El tiempo parecía alargarse hasta caso detenerse, decenas de servo-brazos le habían quitado pieza a pieza su vieja armadura, para luego abrir su cuerpo de arriba a abajo, implantando nuevos órganos e inyectándole nuevos componentes genéticos en su ya mejorado organismo. El agónico dolor recorrió el todo cuerpo, cuándo sus huesos se rompieron y volvieron a soldar, sus músculos se rajaron y cosieron incrementando su tamaño, las arrugas y el cansancio de los milenios retrocedió, sustituidos por una fuerza y vigor mayor que antes. Arteus se sintió como una barra de acero ardiente en el horno de la forja, siendo moldeado y limpiado de impurezas para un nuevo propósito, era un arma siendo reparada para volver a ser usada por su legítimo dueño. El Rubicón se volvió abrir y un titán desnudo salió de su interior, igual que un recién nacido del vientre de una madre y avanzó con paso tambaleante, hasta la figura acorazada que había ante él. Sin pensarlo, Arteus se arrodilló ante Garviel Loken, sintiendo el frío de la nave en su sensible piel desnuda y agachó la cabeza de forma reverencial, cuando sintió la hoja de la espada apoyarse en su hombro derecho.


-Arteus Garlin, Guerrero de Hierro y Escudo Negro -las palabras de Loken resonaron en el Apotecarion, mientras los Apotecios, servidores y los supervivientes Escudos Negros observaban la escena en silencio reverencial. -Has demostrado tu convicción de redención y tu lealtad a los ideales que forjaron el Imperio. ¿Juras fidelidad al Emperador, al Imperio, al Sigilita y a los Caballeros Errantes? ¿Juras mantenerte firme ante la oscuridad hasta el último aliento de vida?

-Juro fidelidad al Emperador, al Imperio, al Sigilita y a los Caballeros Errantes -respondió Arteus alzando la cabeza y mirándolo con una nueva determinación en sus ojos, nacida de aquella oportunidad de redención y de recuperar su honor. -Seré firme como la roca y duro como el acero, la oscuridad no me doblegará y lucharé hasta la muerte.


-Levántate, hermano -Loken guardó la espada y le ofreció su mano izquierda, la cual agarró con fuerza Arteus y se incorporó sonriendo. -Bienvenido a los Caballeros Errantes, somos los que libramos una guerra entre las sombras para proteger a la Humanidad y su última línea de defensa ante aquellos que la amenazan.


-Gracias, Loken -Arteus le devolvió una sonrisa genuina, que no había usado en milenios y sintió en su interior arder un fuego que pensó que se había extinguido mucho tiempo atrás. -Cumpliré mi deber y demostraré que tu confianza en mí es correspondida.
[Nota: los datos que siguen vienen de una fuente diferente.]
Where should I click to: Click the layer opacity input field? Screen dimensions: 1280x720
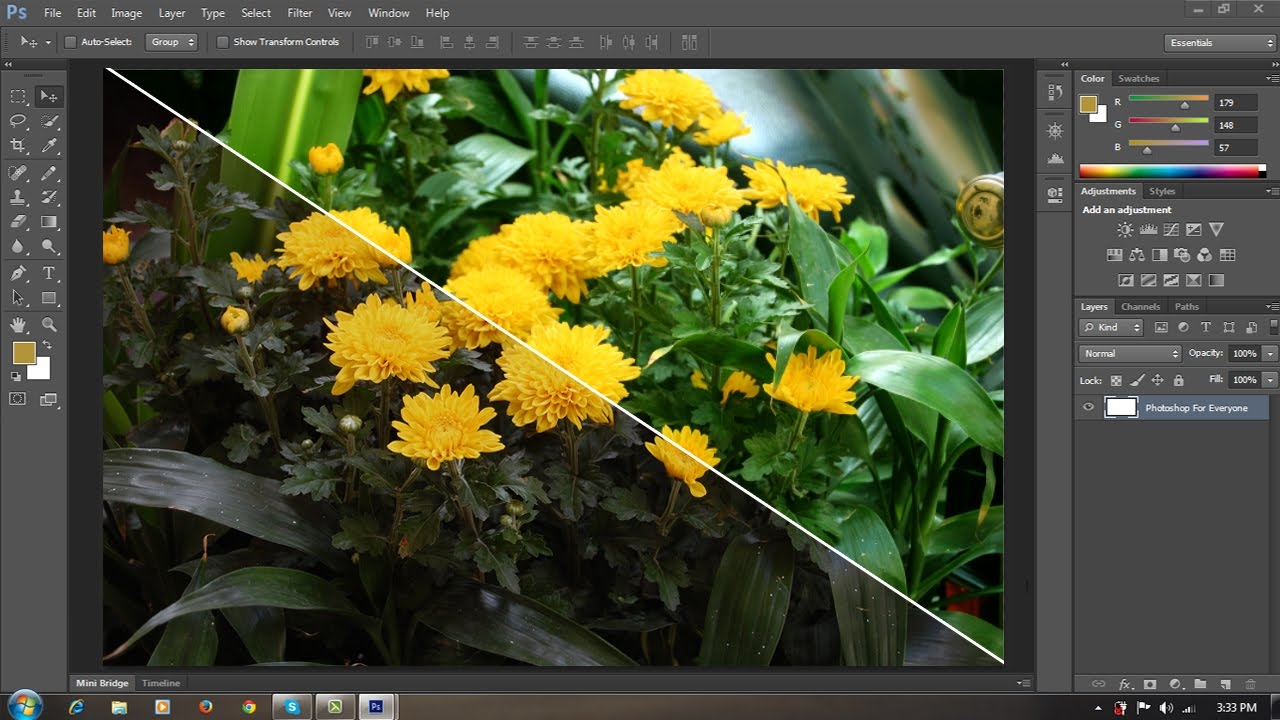[x=1243, y=354]
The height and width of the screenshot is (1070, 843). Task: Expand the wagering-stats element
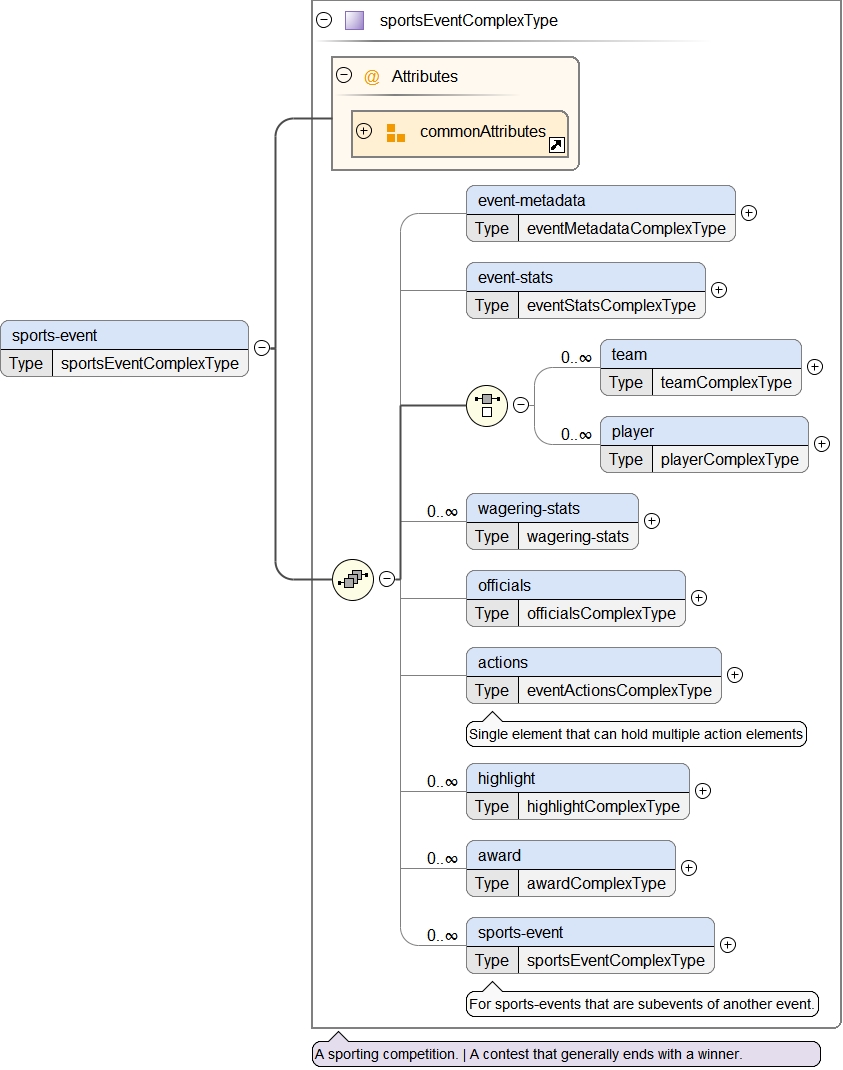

-Bien, eso me alegra por qué ya tenemos una nueva misión -Loken señaló a los servidores que esperaban pacientemente con las nuevas piezas de la servo-armadura gris, que avanzaron hacia Arteus para revestirlo de acero y ceramita. -El deber no acaba, ni siquiera con la muerte. Ahora que se interne el siguiente guerrero en el Rubicón.


Arteus vio como el siguiente de sus guerreros entraba en el Rubicón, para ser ascendido con las mejoras Primaris, aquello era una reforja no solo del cuerpo sino también del alma. Había sido afortunado, su tozudez a no dejarse engañar por los poderes de la Disformidad y no caer en la amargura como su antigua Legión, le había dado una oportunidad y un medio para su redención. Ya no era hierro, era acero reforjado para ser clavado en el corazón de los enemigos de la humanidad.